Network Computing tested three security devices and, although they all impressed, our top pick edged past the others thanks to stellar performance, flexibility and integration. Find out which one it is.

The XML security space is still experiencing growth even as mergers and acquisitions work to narrow the field. Two years ago, many of the products on the market today were labeled XML firewalls. However, we chose to call them security gateways (see "Enemy at the Gateway," ID# 1421f1) because they were expected to do more than conventional firewalls.

The industry latched on to that, and we saw many products renamed to include the term security gateway. So when we sent out an invitation to participate in an XML firewall review, we should have known we'd have problems with vendors that didn't want to be limited by such a name.
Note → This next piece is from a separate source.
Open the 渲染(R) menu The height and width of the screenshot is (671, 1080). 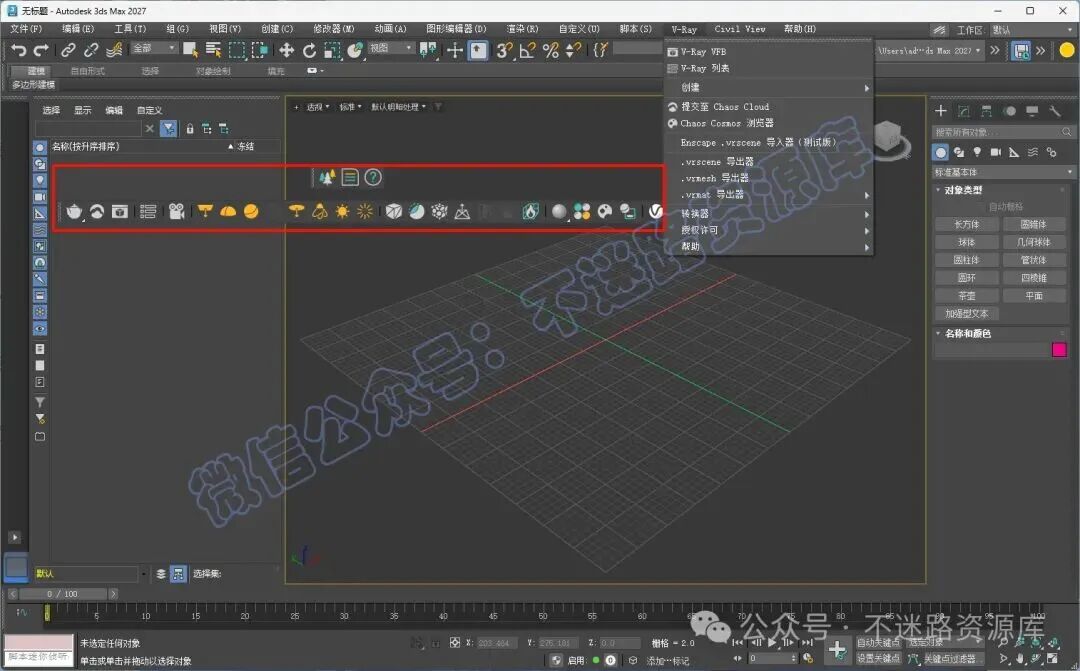point(522,29)
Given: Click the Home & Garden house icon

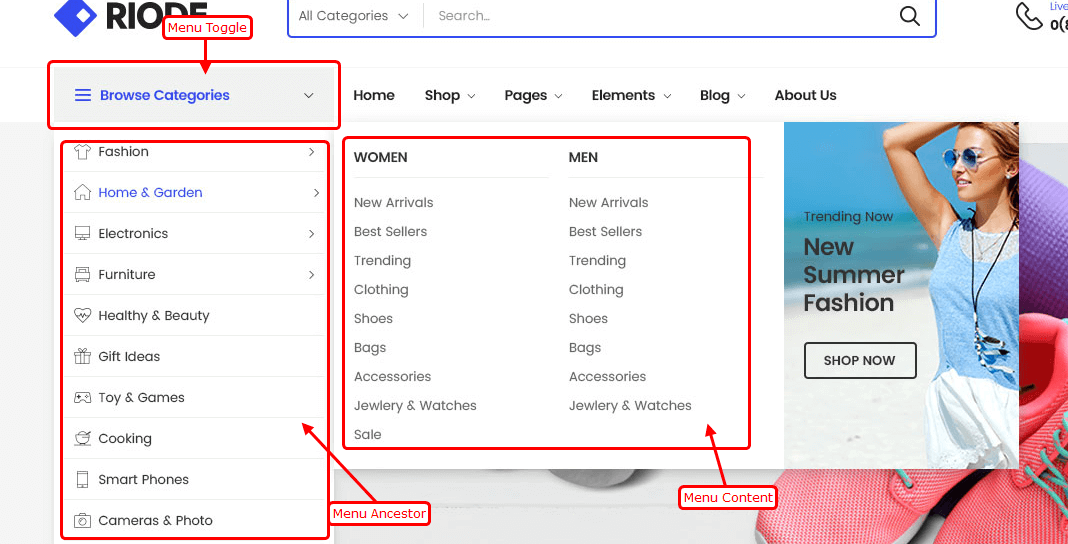Looking at the screenshot, I should coord(82,193).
ForumSystems, for example, launched a separate product line, the XWall, to address differences in expectations. Ironically, considering it's a no-show, the XWall is likely the only product in this market to truly represent the conventional definition of a firewall, as it does nothing more than protect against XML threats, leaving triple-A duties to its big brother, the Forum Sentry.

In addition, several players have broken off and "invented" the XML VPN, which is little more than an XML security gateway with a special focus on managing a point-to-point secure connection between two partners.

The result is confusion. There are XML firewalls, XML security gateways, Web services security gateways and XML VPNs. But what appears to be fragmentation is not--with the exception of the XWall, the product name is simply a vendor mechanism for claiming a niche in the larger XML security market. All these devices, regardless of name, provide the same basic functionality in terms of securing Web services; the differences are limited to the amount of attention paid to management, auditing, interoperability and standards support.

We're certain the renaming craze is nothing more than positioning as vendors vie for higher visibility and uniqueness in a market that is rapidly growing in terms of dollar value and mind share. As we were writing this article, Digital Evolution changed its corporate name to SOA Software, further muddying the waters by embracing the hype surrounding the SOA (service-oriented architecture) moniker. We expect to see more product name changes in the coming months to take advantage of the buzz SOA is receiving.

With apologies to Shakespeare, we'll simply say an XML firewall by any other name is still in the business of securing XML and Web services. Functionality and features, not semantics, will determine market leadership.